Happy New Year!  

It’s going to be a slow trading day most likely.  Europe has been trending down all morning (7am) with no one wanting to be bullish into early closes and it looks like we’re down about 1% over there for the day.  Over in Asia, the Nikkei was closed and had also finished the week with a 1% drop while the Hang Seng finished their half-day flat at 23,035, up 5% for the year while the Shanghai rallied 1.8% on no volume but it wasn’t enough to save them from closing the year out down almost 14% – kind of odd since the “China growth story” is the main driver for the US equity premise.  

The Shanghai gauge’s advance for a third day narrowed its decline for the year to 14 percent, the worst performer among the 14 biggest world benchmark indexes, according to data compiled by Bloomberg. It’s the biggest drop since 2008, when the global financial crisis crimped the nation’s exports. The index jumped 80 percent in 2009 as a 4 trillion-yuan stimulus package and record new lending helped the Asian economy recover.  Whether another 4Tn Yuan is waiting in the wings in 2011 remains to be seen.  “The previous declines were excessive and the market is performing a technical rebound,” said Wu Kan, a fund manager at Dazhong Insurance Co. which oversees $285 million. “It’s a short-term correction amid weak market sentiment.”

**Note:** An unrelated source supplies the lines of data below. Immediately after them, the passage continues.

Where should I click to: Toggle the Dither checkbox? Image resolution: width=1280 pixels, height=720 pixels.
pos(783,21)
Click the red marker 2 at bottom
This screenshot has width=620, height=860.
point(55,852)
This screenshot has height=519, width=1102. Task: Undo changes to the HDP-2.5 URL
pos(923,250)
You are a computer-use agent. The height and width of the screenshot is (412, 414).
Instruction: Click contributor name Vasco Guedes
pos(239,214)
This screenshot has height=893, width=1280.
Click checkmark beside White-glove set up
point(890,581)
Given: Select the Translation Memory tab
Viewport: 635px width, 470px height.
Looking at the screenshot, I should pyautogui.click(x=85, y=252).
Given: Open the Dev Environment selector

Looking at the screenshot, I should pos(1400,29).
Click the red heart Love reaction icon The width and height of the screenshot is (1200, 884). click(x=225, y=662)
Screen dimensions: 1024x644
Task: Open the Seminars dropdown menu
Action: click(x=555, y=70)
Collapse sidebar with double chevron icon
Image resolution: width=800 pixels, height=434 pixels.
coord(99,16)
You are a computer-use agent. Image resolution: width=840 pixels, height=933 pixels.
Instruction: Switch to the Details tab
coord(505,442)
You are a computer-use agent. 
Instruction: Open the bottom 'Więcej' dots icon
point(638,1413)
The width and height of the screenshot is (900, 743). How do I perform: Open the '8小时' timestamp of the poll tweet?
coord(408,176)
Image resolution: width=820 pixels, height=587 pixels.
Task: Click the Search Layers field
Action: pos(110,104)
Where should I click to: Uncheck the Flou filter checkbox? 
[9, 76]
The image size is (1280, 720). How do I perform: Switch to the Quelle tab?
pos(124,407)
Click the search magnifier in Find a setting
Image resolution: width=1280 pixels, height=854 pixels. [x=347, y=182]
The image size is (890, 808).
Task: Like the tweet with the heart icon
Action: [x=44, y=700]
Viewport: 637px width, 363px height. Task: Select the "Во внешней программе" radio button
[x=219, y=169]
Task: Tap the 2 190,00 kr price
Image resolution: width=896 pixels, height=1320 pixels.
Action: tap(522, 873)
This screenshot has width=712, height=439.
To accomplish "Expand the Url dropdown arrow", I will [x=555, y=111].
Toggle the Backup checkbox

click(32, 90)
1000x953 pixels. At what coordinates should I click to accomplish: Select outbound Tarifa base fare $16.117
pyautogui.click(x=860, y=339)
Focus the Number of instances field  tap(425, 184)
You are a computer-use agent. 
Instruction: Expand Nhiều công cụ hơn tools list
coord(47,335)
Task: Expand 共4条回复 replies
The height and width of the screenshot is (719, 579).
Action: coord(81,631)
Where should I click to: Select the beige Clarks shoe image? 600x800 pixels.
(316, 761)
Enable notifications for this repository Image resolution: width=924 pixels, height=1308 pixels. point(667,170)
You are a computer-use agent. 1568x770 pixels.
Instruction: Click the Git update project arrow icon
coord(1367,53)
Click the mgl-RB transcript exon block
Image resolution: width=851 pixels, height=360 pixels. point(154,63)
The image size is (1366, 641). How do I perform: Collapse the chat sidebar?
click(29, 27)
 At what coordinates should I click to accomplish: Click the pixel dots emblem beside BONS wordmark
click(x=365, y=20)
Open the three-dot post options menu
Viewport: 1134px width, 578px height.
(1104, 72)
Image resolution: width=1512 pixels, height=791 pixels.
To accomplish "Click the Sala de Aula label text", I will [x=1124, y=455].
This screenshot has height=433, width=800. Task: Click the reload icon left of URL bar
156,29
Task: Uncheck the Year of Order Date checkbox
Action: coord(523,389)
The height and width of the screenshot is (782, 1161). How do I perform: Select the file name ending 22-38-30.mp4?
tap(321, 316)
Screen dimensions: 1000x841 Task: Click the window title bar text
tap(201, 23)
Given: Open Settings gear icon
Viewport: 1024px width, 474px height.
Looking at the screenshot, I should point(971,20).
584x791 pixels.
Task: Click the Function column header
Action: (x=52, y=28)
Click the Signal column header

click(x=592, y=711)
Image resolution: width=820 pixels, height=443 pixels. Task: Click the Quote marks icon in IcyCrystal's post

We won’t get into that because I don’t want to be negative today.  I’m not even going to say anything negative about Pimpco’s BS $92M fine for using their $1.2 Trillion Dollar fund to manipulate the Treasury markets because, like GE selling key US technology to China, which we discussed yesterday – no one seems to care so why should I?  China can buy our aviation technology to build planes that may eventually put BA’s 150,000 workers onto the unemployment lines but we can’t buy property in China as China Daily reports that the nation’s housing ministry will work together with the Ministry of Commerce and the State Administration of Foreign Exchange to monitor overseas capital inflows into the property market.  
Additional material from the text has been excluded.